By Chen Jia  (China Daily)

13:31, July 19, 2012

A job seeker fills out an employment application form at a job fair in Yangzhou, Jiangsu province. Companies are expected to react to China's slowing growth by adjusting their labor models to reduce labor costs and increase employee engagement. (Photo / China Daily)

The ongoing slowdown of China's economy has cast shadows over the job market, prompting the government and business leaders to adjust their human resources strategies to reduce risks, analysts said.

As the government highlights social stability while trying to stabilize economic growth, employment has become a key issue.

"Greater pressure for employment looms after industrial profits dropped 2.4 percent year-on-year during the January-to-May period. State-owned companies were hit hard, with first-half profits down 11.6 percent," said a research note from North Square Blue Oak Ltd, a London-based investment bank that focuses on the Chinese market.

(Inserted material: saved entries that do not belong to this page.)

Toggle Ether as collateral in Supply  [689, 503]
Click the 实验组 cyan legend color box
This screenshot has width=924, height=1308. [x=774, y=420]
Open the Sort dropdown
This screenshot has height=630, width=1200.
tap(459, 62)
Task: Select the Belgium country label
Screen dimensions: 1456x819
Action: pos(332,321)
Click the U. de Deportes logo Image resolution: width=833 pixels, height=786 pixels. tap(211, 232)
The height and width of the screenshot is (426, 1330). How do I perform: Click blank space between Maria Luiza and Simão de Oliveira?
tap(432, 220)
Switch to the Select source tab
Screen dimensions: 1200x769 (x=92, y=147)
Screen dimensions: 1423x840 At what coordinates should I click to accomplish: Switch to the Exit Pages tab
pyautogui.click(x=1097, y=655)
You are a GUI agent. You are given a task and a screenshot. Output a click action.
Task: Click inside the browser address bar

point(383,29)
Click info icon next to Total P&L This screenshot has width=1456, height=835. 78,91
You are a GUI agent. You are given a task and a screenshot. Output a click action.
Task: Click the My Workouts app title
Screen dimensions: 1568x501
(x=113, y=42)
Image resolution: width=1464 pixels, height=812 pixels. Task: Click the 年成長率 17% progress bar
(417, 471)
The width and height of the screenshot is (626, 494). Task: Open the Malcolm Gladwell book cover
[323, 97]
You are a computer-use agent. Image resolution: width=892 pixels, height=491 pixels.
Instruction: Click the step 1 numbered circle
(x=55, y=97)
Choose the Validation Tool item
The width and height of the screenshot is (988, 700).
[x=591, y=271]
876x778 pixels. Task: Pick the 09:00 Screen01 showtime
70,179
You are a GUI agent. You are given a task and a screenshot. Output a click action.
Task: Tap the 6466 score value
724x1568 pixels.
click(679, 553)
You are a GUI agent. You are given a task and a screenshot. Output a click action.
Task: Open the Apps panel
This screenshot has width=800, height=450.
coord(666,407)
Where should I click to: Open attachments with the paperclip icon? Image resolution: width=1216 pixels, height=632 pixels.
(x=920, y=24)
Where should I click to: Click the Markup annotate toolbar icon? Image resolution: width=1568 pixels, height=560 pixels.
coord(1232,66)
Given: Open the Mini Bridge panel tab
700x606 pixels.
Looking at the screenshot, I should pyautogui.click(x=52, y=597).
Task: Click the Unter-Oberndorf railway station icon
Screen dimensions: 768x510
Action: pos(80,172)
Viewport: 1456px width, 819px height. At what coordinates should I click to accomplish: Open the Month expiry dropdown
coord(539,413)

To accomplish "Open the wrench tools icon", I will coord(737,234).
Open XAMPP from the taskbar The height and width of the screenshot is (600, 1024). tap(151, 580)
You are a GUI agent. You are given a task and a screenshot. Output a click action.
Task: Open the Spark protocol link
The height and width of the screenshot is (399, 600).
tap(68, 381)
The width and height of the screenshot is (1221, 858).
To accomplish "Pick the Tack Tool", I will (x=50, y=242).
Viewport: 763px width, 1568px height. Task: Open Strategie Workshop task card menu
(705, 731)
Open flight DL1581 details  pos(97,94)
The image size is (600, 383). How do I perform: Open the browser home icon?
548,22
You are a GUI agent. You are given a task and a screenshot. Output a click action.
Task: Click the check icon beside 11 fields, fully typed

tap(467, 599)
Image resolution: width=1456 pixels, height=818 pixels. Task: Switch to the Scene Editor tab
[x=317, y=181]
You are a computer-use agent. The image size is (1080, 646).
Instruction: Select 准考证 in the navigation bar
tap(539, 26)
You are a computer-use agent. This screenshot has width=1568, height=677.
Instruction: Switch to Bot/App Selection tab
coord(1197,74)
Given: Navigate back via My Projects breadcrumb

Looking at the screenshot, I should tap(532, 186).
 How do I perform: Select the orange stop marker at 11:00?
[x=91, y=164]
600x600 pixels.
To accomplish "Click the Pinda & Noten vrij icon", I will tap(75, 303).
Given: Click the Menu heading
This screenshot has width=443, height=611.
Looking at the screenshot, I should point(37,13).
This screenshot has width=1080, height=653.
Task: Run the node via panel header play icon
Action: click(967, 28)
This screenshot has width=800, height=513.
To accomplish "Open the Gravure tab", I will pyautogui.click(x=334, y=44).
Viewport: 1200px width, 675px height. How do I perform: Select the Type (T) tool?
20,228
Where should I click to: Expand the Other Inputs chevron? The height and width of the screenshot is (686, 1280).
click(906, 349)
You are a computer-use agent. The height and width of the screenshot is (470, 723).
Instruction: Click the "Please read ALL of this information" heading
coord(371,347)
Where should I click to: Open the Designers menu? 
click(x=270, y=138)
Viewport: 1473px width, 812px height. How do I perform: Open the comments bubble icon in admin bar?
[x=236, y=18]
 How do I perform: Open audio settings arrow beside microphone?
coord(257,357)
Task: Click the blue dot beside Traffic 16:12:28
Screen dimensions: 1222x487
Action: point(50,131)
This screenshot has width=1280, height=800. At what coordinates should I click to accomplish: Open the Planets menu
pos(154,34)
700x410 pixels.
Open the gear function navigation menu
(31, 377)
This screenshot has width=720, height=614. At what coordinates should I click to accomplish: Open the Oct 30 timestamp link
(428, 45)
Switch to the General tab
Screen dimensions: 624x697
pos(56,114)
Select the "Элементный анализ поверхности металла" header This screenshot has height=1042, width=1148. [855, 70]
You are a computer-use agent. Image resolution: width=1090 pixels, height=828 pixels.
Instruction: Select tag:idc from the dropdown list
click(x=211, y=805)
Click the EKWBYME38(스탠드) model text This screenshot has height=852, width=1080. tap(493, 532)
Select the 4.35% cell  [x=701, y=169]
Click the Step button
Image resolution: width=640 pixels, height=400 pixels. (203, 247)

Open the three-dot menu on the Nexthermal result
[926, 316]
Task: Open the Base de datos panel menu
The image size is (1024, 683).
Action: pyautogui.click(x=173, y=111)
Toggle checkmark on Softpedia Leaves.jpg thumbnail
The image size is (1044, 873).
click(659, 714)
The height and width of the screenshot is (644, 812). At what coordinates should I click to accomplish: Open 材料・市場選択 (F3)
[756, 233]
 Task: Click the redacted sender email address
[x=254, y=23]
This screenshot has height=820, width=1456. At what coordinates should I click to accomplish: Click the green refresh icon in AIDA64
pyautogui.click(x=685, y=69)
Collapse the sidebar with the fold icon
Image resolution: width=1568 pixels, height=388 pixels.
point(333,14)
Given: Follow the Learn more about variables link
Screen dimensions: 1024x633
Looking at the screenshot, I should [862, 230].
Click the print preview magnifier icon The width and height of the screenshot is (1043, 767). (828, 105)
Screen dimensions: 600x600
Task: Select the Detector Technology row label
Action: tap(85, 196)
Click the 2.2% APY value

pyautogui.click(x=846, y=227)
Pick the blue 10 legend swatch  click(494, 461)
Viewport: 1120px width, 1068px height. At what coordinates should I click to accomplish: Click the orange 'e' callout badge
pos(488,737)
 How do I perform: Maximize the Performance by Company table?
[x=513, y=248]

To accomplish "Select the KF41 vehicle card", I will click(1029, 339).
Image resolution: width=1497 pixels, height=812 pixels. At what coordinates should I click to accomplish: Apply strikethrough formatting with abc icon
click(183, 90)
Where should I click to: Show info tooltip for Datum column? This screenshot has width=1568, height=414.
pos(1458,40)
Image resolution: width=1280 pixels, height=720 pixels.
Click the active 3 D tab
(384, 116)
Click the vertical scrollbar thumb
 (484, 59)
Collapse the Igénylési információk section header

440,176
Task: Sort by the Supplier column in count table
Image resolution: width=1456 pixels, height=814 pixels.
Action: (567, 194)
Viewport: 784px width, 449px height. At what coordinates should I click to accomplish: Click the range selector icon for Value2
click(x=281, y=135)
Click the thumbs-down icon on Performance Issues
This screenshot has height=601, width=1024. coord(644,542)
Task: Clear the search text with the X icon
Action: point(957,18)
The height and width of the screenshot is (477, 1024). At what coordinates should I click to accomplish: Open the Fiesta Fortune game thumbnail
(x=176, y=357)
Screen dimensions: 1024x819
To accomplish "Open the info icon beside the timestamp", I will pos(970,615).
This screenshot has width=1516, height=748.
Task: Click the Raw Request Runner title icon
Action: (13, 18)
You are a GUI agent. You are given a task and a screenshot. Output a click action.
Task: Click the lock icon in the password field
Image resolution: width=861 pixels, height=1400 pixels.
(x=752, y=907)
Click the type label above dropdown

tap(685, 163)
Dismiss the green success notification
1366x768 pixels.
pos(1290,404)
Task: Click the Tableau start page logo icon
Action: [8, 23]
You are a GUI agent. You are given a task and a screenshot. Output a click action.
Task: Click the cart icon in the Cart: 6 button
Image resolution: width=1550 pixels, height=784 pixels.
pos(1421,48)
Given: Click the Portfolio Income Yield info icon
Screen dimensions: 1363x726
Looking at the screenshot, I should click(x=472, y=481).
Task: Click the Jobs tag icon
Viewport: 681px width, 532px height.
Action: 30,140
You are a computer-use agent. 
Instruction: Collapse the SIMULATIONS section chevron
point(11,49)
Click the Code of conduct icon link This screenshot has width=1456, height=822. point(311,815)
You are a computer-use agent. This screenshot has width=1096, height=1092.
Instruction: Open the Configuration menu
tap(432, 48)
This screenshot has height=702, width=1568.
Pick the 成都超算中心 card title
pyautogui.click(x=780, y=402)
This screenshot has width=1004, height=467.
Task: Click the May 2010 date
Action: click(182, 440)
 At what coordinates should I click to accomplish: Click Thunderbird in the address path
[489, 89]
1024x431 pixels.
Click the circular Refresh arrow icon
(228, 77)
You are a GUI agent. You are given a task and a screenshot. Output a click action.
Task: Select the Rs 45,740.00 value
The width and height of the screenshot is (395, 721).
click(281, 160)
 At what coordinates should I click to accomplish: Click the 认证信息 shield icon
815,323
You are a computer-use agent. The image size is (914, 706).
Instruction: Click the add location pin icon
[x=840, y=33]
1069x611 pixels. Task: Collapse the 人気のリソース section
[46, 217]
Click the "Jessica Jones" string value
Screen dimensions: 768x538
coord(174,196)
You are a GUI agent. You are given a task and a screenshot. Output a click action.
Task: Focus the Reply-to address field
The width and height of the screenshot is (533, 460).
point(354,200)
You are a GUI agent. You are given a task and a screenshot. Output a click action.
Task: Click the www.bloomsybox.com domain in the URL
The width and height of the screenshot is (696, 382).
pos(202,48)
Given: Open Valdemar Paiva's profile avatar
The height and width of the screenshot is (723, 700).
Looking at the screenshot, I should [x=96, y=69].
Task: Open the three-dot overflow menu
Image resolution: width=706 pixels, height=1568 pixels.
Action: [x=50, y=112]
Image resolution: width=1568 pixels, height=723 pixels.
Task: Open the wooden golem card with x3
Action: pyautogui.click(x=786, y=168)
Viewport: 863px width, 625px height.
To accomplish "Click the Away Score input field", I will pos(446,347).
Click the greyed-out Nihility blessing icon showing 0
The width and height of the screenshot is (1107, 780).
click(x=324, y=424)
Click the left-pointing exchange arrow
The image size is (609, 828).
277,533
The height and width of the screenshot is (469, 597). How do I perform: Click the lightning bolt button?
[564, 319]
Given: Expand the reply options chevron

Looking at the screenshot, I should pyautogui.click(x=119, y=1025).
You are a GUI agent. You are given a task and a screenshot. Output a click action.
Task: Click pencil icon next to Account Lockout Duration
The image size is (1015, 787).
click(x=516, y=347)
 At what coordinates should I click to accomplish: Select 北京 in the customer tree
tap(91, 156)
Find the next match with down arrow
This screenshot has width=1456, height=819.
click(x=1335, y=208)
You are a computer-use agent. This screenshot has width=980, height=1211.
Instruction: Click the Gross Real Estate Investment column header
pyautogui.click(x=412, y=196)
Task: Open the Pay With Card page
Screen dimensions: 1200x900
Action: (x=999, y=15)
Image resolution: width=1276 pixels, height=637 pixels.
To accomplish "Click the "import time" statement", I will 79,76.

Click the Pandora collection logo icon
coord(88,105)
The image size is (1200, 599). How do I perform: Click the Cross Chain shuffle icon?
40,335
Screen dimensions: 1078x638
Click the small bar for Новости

In June, the country's industrial production remained weak, with a growth rate of 9.5 percent, compared with 9.6 percent in May and 15.1 percent in June 2011, according to data from the National Bureau of Statistics.

Premier Wen Jiabao said on Tuesday that job growth and improved living standards are two priorities of the current administration, but that more efforts are needed due to the complex employment situation ahead.

"The slowdown of China's economy is expected to bring challenges, which requires preparations on both macro and micro levels," said Vernon Bryce, the director of Kenexa Ltd, a human resources company.

More flexible labor policies and regulations have to be considered to ensure fewer people lose jobs, he said.

"In the long run, the authorities should plan labor supply according to market demand. More skilled employees are needed in the future, including project engineers, technical teachers and nurses."

On the microeconomic level, companies are expected to react to the changing situation by adjusting their labor models, such as utilizing both full-time and part-time employment, to reduce labor costs and increase employee engagement, Bryce said.

Recently, job cuts have been reported in Sany Heavy Industries Co Ltd, Sinovel Wind Group Co Ltd and automaker BYD Co Ltd.

New measures are expected in the coming weeks to boost economic growth and maintain social stability, according to the experts at North Square Blue Oak. Tax cuts are generally the most direct way to help businesses, compared with lending and other policies, they said.

Some companies are already adjusting their human resource policies.

The international accounting firm KPMG, for instance, has implemented a reward system for high-quality employees and designed a rapid-promotion plan to encourage staff members.

"We fine-tuned our HR strategy amid the gloomy economy, otherwise we will not be able to survive," said Kin Chong U, director of Organizational and Leadership Development at KPMG China.